Today’s meditation was ten minutes and thirty two seconds, and focused on a body scan where you start at the top of the head and slowly shift your focus lower until you end at the toes.  The focus is on your breath and relaxing each body part as your focus transitions to it.

Today’s draw is the Ten of Swords, which is a representation of completion and endings of a possibly painful sort.  It is also the representation of that moment just after the storm ends.  It is the chaos at the peak of the tornado, and the abrupt silence that immediately follows. Swords, of course, also always deal with the areas of thoughts, logic, and communication.

From a purely intuitive aspect of drawing this card, as this card’s imagery very much speaks to my intuitive side rather than my logical one.  Intuitively, it appears that my day might be filled with some difficulties, that I should be strong and fierce in my thoughts and words in order to bring things in hand and make sure they go my way in the end.

This card’s appearance tells me that I will need to be the voice that says “STOP.  This is DONE.” Sometimes, there is a need to be the one to take control and call halt to the chaos.

I’ve been feeling a bit overwhelmed, and the Ten of Swords is speaking loud and clear to let me know it’s time to finish with that and get my ass back on track once and for all.  That is the message…  Be strong and end the chaos.

One thought on “Be Fierce

  1. This post invites questions for me. What is the chaos of your day today? What struggles did you feel the need you to “step up and be heard” about? Were you able to conquer those demons and find the quiet after the storm or are they still rioting outside waiting for you to come back out into the storm?

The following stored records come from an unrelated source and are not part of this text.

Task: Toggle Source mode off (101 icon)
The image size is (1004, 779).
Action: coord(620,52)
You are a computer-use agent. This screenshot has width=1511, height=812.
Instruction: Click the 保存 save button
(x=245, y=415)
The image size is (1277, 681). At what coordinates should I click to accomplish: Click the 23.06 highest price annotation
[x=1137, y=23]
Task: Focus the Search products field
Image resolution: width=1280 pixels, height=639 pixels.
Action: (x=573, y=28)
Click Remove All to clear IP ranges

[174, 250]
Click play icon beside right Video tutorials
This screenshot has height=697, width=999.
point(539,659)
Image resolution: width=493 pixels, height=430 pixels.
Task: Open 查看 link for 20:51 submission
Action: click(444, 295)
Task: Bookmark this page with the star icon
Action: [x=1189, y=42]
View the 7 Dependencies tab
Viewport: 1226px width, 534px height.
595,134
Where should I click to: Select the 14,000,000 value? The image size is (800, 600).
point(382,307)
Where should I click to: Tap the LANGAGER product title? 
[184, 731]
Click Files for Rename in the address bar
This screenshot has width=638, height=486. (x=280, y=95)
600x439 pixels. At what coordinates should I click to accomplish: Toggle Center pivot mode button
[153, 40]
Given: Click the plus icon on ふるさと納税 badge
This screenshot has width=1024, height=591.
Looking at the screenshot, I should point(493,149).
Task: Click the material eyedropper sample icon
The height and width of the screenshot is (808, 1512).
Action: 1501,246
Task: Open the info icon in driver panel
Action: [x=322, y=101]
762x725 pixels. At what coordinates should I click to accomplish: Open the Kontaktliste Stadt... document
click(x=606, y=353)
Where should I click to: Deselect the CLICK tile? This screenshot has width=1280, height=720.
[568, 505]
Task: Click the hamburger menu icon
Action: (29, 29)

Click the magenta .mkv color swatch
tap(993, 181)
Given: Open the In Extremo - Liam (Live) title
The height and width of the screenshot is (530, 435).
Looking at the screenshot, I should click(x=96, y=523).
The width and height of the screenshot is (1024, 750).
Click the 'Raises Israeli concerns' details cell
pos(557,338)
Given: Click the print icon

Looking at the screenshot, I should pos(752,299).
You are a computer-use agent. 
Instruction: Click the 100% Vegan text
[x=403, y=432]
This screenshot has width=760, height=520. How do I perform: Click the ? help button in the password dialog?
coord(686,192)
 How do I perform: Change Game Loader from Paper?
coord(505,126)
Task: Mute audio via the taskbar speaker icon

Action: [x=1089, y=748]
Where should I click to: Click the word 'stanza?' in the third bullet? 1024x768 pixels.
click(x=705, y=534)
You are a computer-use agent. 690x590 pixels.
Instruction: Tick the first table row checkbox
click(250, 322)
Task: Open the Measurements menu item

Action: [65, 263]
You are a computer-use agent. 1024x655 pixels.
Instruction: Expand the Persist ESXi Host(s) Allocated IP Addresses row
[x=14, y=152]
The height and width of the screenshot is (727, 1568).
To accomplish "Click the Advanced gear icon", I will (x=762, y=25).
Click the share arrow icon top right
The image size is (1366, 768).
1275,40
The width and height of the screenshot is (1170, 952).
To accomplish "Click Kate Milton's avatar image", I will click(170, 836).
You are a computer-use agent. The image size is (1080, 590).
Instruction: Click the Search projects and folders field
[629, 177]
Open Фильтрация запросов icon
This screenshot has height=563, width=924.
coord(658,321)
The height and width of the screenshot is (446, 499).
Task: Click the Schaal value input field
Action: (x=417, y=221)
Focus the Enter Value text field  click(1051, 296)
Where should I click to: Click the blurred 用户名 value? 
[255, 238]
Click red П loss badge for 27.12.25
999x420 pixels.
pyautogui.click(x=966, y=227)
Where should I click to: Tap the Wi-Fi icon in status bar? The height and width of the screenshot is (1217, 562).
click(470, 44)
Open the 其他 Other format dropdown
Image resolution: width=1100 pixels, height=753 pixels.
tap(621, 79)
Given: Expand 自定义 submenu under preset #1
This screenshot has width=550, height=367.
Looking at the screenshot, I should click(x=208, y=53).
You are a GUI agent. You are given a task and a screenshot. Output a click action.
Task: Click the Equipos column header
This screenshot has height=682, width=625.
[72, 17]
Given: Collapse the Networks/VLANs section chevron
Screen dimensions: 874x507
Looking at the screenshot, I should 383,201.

    Since I haven’t really gotten the chance to ask you how your day was and hear about those struggles from that perspective, it brings these questions here to this.

    I love you, angel mine. And while I want to say that you don’t need to be that voice, that I’ll shield you in the curl of my arms…I know that is not always possible and sometimes your own voice is needed.

    Just remember that I’m here at the end of the day, when the chaos is done(or when it’s still raging) and you can always, always come curl up in my lap and just be soft and small and quiet if you need to.